Spanish Roja came to the Portland, Oregon area prior to 1900 and has spread to Washington and across the Pacific Northwest. In this region winters are cold enough to grow the Rocambole garlics, which are planted in October and harvested the following July or August. In the early stages of garlic growing in this area, the bulbs were passed between friends and neighbors, and since almost everyone had a garden or farm, each family grew what they needed to use. In no time at all Spanish Roja Garlic had spread throughout the Pacific Northwest, and cultivating for personal use became common.
The process of growing Spanish Roja Garlic is very labor-intensive. To start off, it requires a long rotation program, five to seven years, in order to maximize soil fertility. Harvesting hard neck garlic must be done by hand because it bruises very easily and most mechanical harvesters are not gentle enough. This allows for large-scale production of Spanish Roja to be nearly impossible, and is a main reason why most Rocamboles have remained specialty garlics. For a four-week period farmers are required to go out into the fields every day and harvest the garlic by hand.

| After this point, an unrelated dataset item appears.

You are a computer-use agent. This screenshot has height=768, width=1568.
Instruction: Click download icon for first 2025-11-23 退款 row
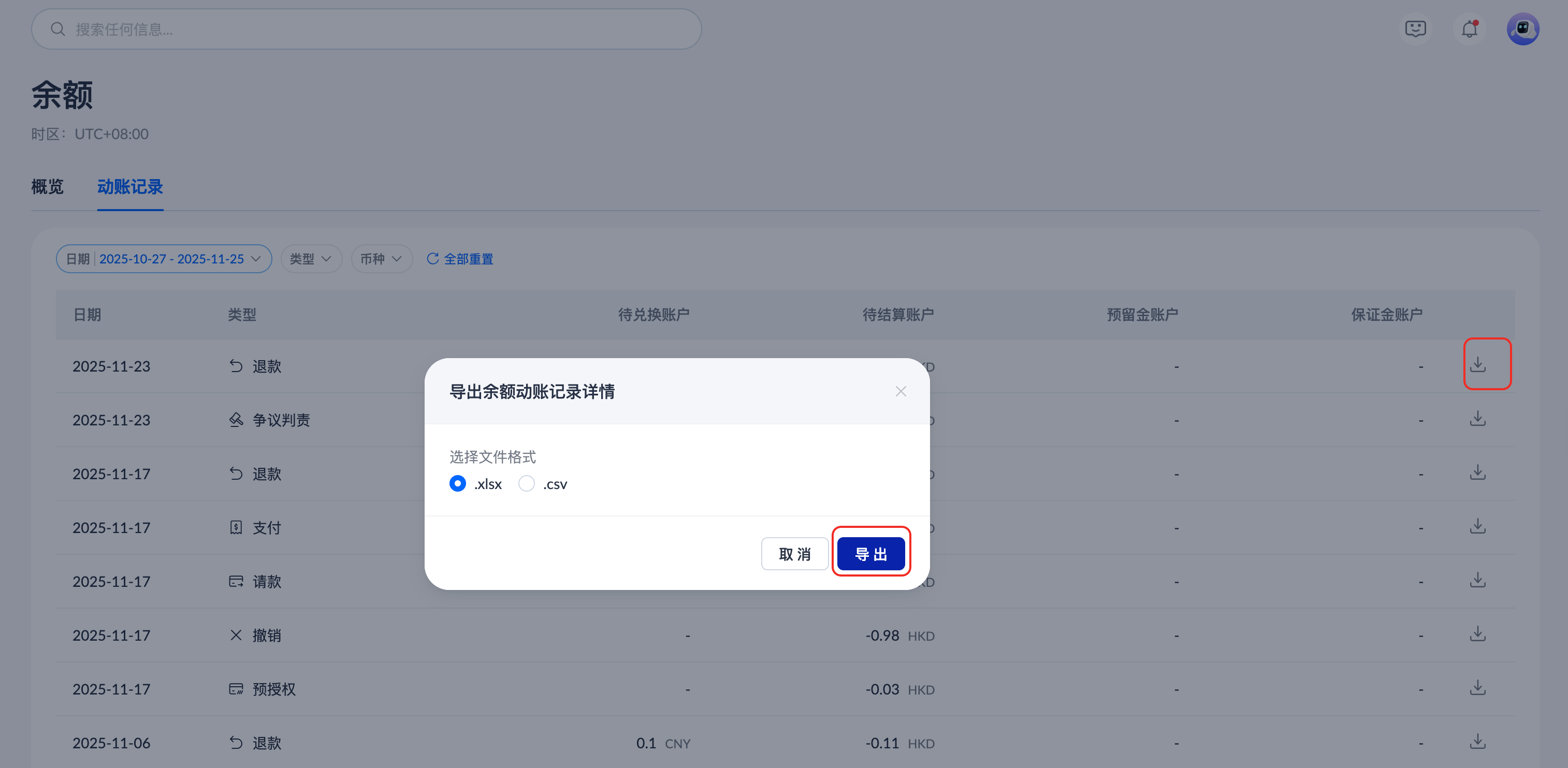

Fortunately enough, garlic is still a substantial a part of the Pacific Northwest agricultural economy, albeit a small part when compared to wheat and potatoes. There is hope that the awareness of gourmet garlic and its popularity will continue to increase in the Pacific Northwest, and throughout the United States
Spanish Roja Garlic is not sold in supermarkets nationwide, and perhaps never will be for a variety of reasons, but passionate farmers and common people have shown us that this garlic has brought together a community of people striving to cultivate a unique product with superior flavor.